The things my parents taught me, though often right and important, were
simply about developing character and strength, civility and manners, hard
work and independence so that I would contribute positively to society. These
lessons are good and right, and probably needed today more than ever, but
after I was born again in 1982, I began to see that there was much more to
learn about life and my place in it.
When I was awakened to new life in
Jesus, I began to appreciate that my life was not simply about being the best
person I could be or about building a happy life for myself. Quite simply, my
life was not my own. It belonged to God, the one who created me and sent his
Son to die for my sins so that I might have new life in him. I was to live
for him — for his
glory.
My church back then taught about God’s
love, but it did not teach the Bible well. I got my best Bible teaching in
those days from radio preaching and from Elisabeth Elliot. As a young wife
and mother, I would try to listen every day. Her program, as I recall, was
only 15 minutes a day, but so much was packed into those few minutes.
A Woman Who Knew God
Here was a woman who knew the Lord.
Here was a woman willing to serve the Lord no matter where he called her.
Here was a woman who suffered the loss of her young husband as a martyr on
the mission field, and then
stayed for several years to share the good news of Jesus Christ
with the same people who killed her beloved Jim. A few years later, she lost
a second husband to cancer. Elisabeth Elliot suffered beyond what I could
even have imagined as a wife and mother. And her response to it all? Trust in
God, obey him, and do the next thing.
“Do the next thing” became a mantra at
our house. My husband and I still use it more than twenty years later to
encourage each other. Elisabeth would always have a Scriptural basis for her
counsel which was straight-forward, no-nonsense, and unsentimental. It was
easy for young, exhausted, me-generation mothers of toddlers to fall into
self pity, but each day Elisabeth Elliot would graciously, but firmly, pick
me back up. She’d remind me that my lot was a calling from God, and that it
was nothing that millions of women hadn’t done before me with fewer resources
and conveniences.
Obedience and Happiness
She stressed consistency in discipline,
and affirmed regularly that even small children are capable of obeying if
parents, especially mothers, are firm but loving. I learned that the happiest
children are the ones whose mothers and fathers have the courage and strength
to lovingly discipline well. And I learned the importance of obedience, not
simply for my children, but for myself.
Before I became a mother, as I got to
college in the seventies, the social climate had turned upside down and it
seemed everyone rebelled against obeying anything but your own “inner voice.”

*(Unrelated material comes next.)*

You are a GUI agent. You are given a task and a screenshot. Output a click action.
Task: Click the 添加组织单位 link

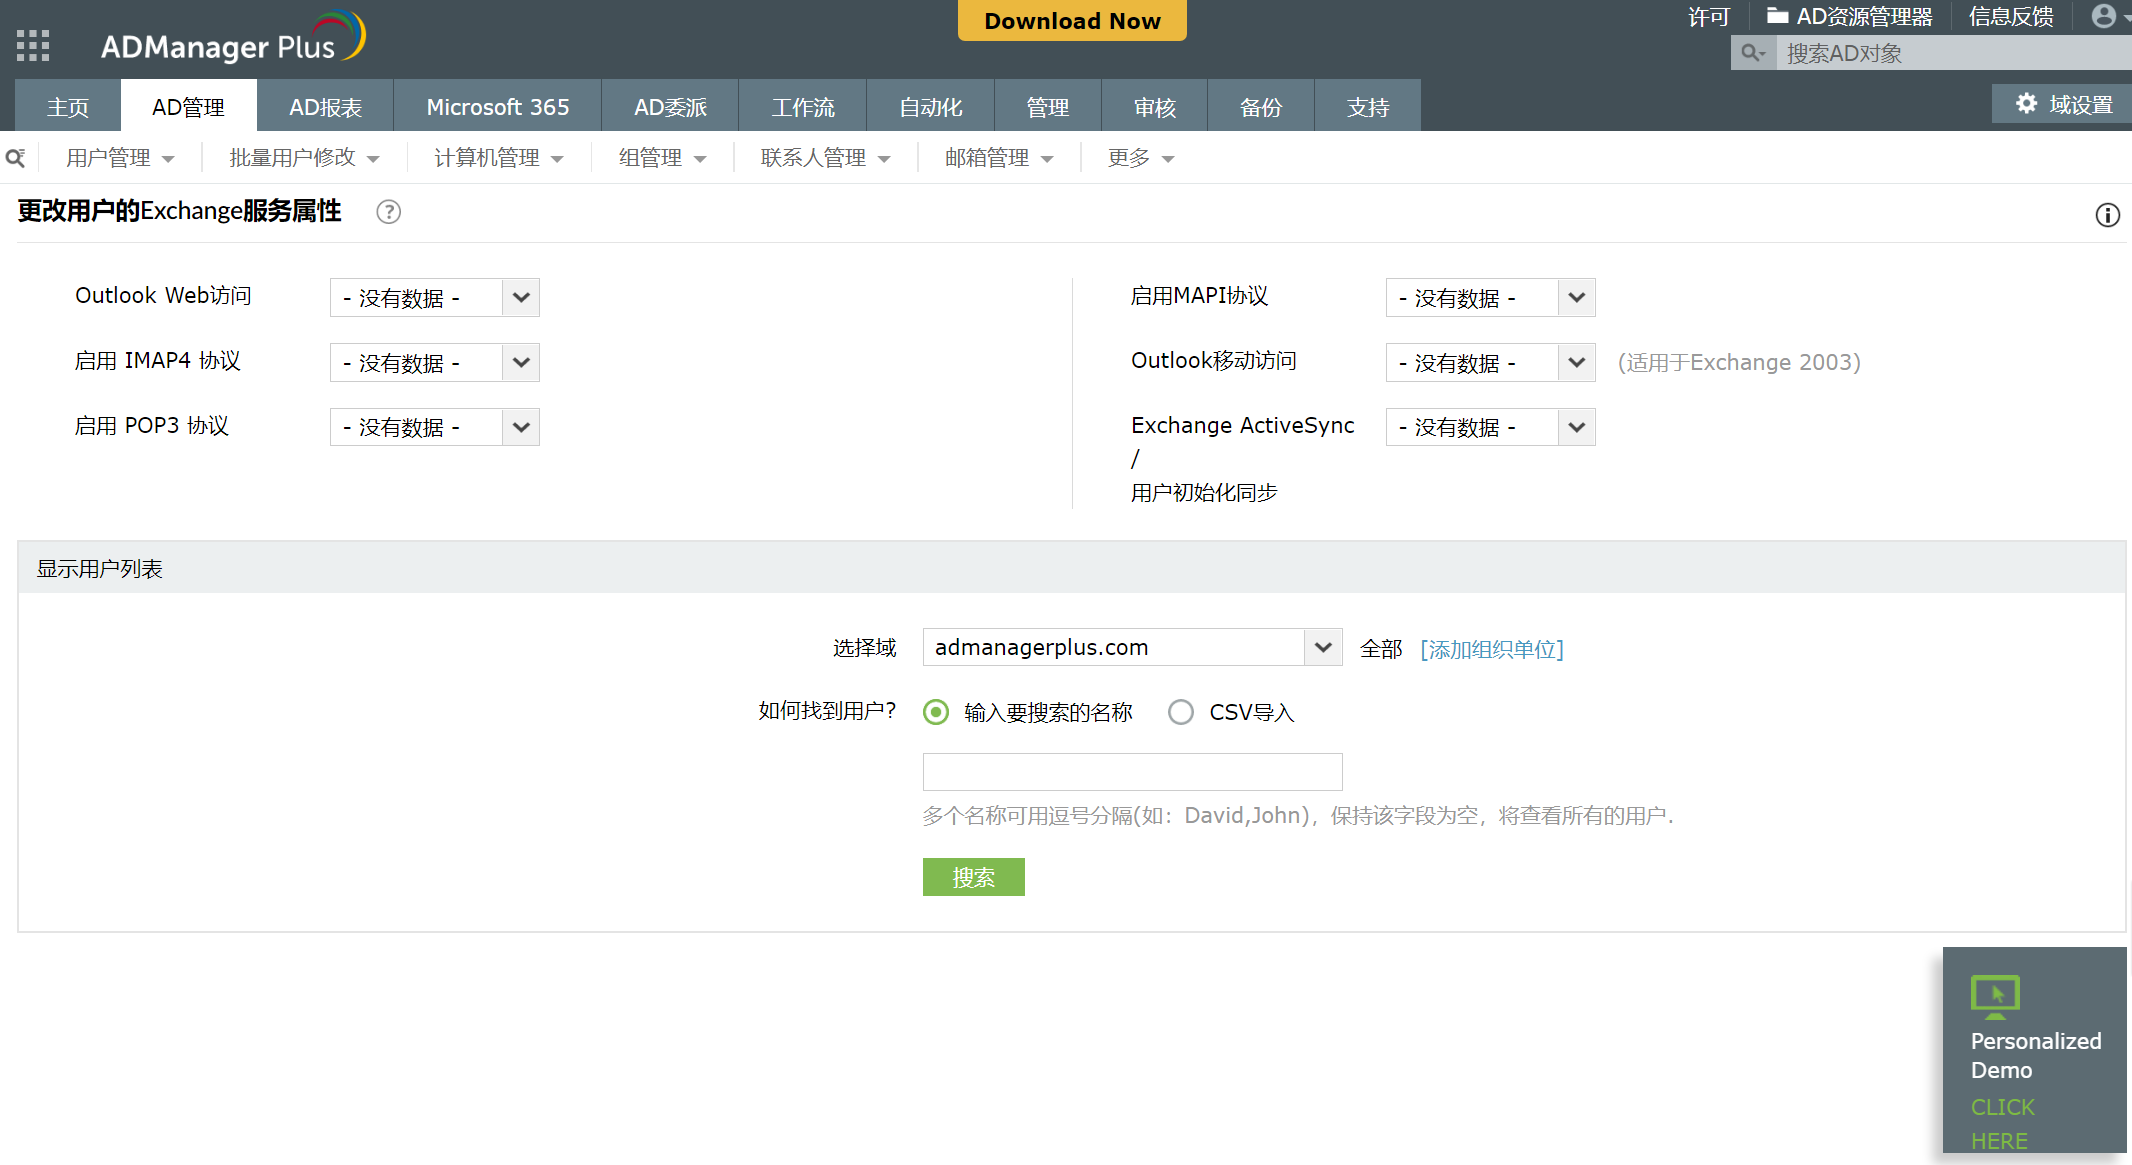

To my and millions of others’ eternal benefit, Elisabeth Elliot boldly
confronted that lie. A life of obedience to a God who created, saved, and
loved me would never harm me. My obedience to him would never make me miss
happiness and satisfaction. To the contrary, obedience was the surest,
fastest path to my greatest joy.
A Call to Older Women
The Bible stresses the importance of
older women speaking into the lives of younger women:
Older women likewise are to be reverent
in behavior, not slanderers or slaves to much wine. They are to teach what is
good, and so train the young women to love their husbands and children, to be
self-controlled, pure, working at home, kind and submissive to their own
husbands, that the word of God may not be reviled. (Titus 2:3–5)

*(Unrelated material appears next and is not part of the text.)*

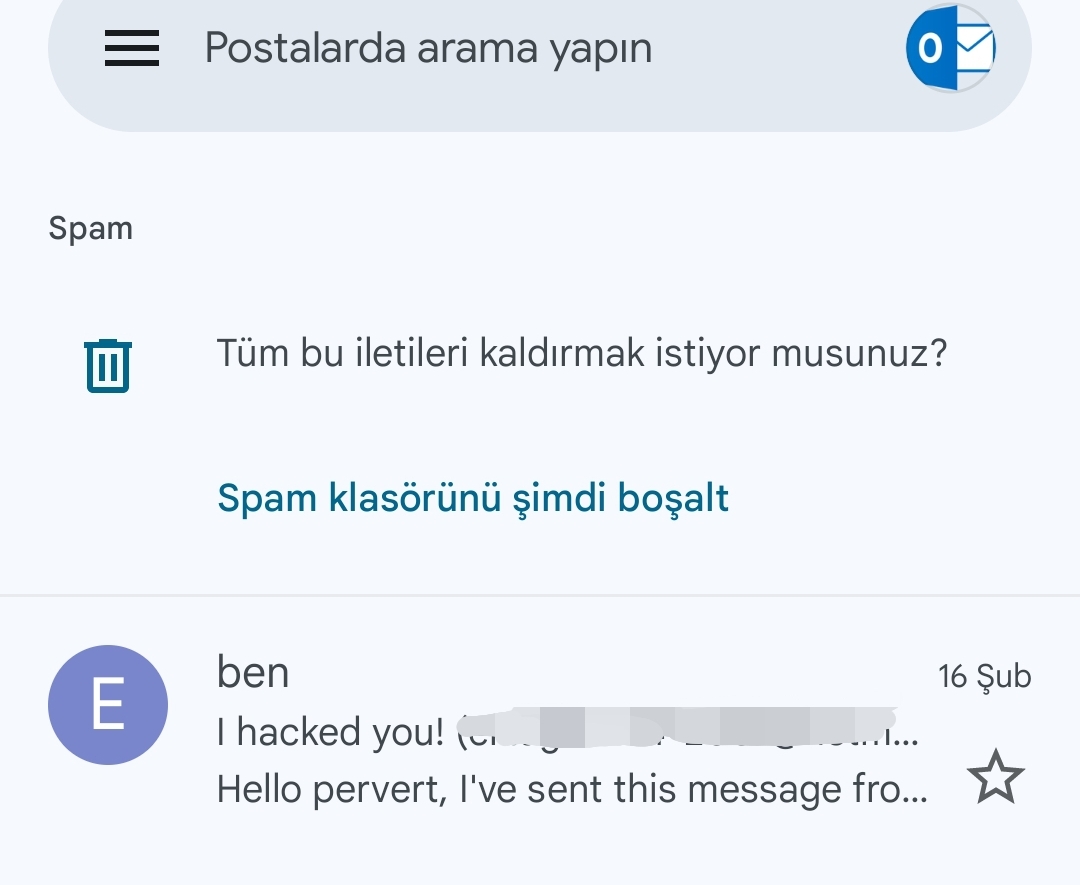
Task: Click the Outlook account avatar
Action: click(950, 48)
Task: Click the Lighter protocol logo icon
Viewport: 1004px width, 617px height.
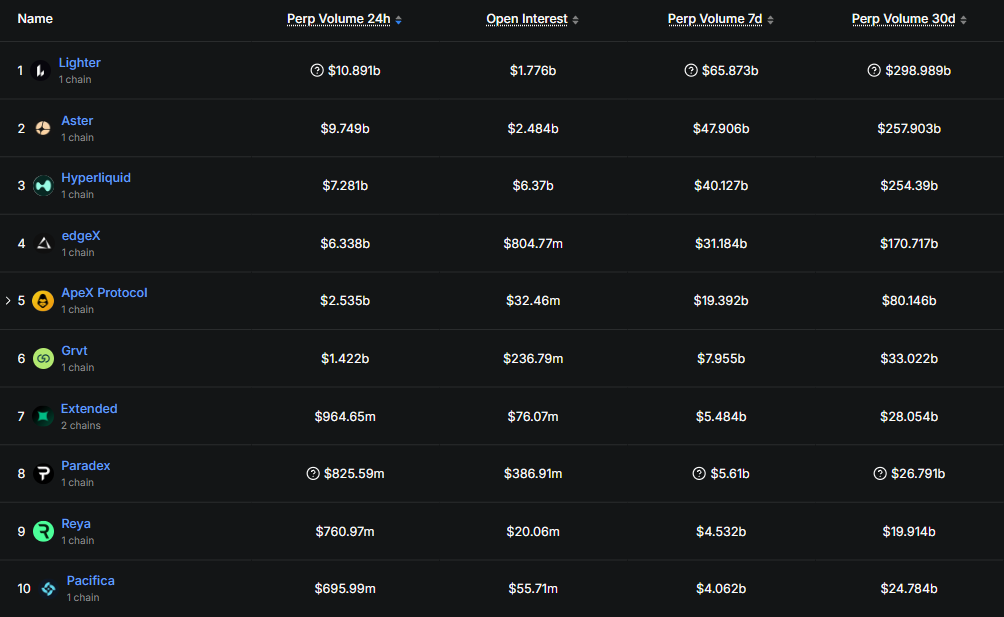Action: pos(40,70)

I am grateful Elisabeth Elliot devoted
her life to doing this for women in my generation. In just minutes a day, she
helped me love my husband better. She helped me raise happy and obedient
children who love the Lord. She helped me see that my greatest calling is to
live each day, each moment, doing
the next thing to the glory of the Lord. That’s a pretty
wonderful legacy.
May I and others like me be obedient to
God’s call to do the same for the generations of women that follow us.